Hours of labor in United States

Hours of labor in India

1 Bushel of Wheat

1

10

1 Meter of Burlap

2

10

 The United States is absolutely more efficient in both products. However, it takes 10 times as much effort to produce wheat in India than in the U.S., but only 5 times as much effort to produce burlap. India has a comparative advantage in burlap and the U.S. has a comparative advantage in wheat.

 If I live in the U.S. and I want a meter of burlap, I can pay the value of 2 hours of labor and buy one locally. Alternately, I can pay the value of 1½ hours of labor for 1½ bushels of wheat, which I trade to India for a meter of burlap. This is to India’s benefit since wheat and burlap cost the same on Indian market. I now have my meter of burlap for less than it would have cost to produce locally, so I have benefited.
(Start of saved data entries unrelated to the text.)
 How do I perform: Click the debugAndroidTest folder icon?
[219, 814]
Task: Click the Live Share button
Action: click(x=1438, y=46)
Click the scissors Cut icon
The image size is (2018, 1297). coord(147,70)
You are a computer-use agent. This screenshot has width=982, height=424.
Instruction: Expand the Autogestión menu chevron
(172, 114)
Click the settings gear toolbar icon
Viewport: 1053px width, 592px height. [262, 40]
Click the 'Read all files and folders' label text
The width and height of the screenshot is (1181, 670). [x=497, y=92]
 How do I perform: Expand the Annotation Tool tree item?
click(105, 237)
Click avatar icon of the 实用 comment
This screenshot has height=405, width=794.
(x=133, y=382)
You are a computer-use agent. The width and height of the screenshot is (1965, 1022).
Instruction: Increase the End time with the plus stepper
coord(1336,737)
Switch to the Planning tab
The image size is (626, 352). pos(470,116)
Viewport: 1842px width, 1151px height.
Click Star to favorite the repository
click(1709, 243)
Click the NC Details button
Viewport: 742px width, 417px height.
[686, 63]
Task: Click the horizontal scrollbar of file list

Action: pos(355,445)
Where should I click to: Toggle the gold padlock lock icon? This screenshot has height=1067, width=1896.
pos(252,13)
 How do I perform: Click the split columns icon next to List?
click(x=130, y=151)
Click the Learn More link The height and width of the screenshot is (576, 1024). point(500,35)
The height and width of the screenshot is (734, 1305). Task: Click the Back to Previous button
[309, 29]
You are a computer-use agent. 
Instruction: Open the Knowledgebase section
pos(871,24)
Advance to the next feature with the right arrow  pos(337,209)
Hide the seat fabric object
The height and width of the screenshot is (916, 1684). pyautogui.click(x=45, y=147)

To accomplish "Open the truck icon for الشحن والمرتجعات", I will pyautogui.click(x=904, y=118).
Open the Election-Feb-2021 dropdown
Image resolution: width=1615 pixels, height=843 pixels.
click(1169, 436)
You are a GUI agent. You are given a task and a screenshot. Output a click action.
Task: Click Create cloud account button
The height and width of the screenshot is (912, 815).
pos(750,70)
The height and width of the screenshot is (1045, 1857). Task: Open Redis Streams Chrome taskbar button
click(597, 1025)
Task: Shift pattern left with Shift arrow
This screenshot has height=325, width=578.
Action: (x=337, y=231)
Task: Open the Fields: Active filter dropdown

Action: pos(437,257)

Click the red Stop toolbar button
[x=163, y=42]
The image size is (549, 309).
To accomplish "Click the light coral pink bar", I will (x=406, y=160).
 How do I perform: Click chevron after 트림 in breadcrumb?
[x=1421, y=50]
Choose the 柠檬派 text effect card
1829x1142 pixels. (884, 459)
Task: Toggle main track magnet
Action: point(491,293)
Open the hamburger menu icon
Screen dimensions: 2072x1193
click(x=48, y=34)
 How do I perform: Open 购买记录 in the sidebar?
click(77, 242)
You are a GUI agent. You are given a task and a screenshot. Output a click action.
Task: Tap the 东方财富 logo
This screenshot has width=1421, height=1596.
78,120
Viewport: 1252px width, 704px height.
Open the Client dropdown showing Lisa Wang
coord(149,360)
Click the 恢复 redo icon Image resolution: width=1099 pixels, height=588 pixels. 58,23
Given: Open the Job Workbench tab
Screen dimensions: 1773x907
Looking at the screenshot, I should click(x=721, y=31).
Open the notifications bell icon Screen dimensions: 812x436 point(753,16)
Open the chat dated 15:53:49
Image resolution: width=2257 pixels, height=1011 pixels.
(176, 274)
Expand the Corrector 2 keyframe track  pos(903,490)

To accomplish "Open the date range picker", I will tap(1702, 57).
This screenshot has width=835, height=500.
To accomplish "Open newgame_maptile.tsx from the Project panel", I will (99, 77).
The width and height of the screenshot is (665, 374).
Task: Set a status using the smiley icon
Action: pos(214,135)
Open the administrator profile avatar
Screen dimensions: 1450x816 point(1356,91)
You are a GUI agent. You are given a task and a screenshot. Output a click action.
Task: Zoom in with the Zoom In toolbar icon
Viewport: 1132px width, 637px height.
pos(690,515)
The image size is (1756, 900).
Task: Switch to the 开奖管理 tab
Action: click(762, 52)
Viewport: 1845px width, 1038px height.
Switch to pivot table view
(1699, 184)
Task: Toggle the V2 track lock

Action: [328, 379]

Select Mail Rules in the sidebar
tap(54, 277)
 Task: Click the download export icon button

 If two countries engage in mutual trade where a comparative advantage exists, the actions of independent traders will tend to establish a market price for different goods. In the example above, we start out with a bushel of wheat worth 1 meter of burlap in India, and 2 meters in the U.S. As trading occurs, the U.S. will specialize in wheat and India will specialize in burlap, and eventually the relative prices will be equal in both markets. Without knowing more about the preferences of consumers, all that can be said is that the price ratio will be somewhere between 1 and 2. As long as the ratio is different in the two countries, there will be an incentive for trading and specialization to occur that will tend to move the ratio closer to equal.

 Each country has a production possibility frontier that shows the efficient combinations of wheat and burlap that can be produced in that country. It is also possible to draw a production possibility frontier that shows the efficient production possibilities across both countries. This frontier will show that specialization allows greater total production between the two countries than they would have been able to achieve acting independently.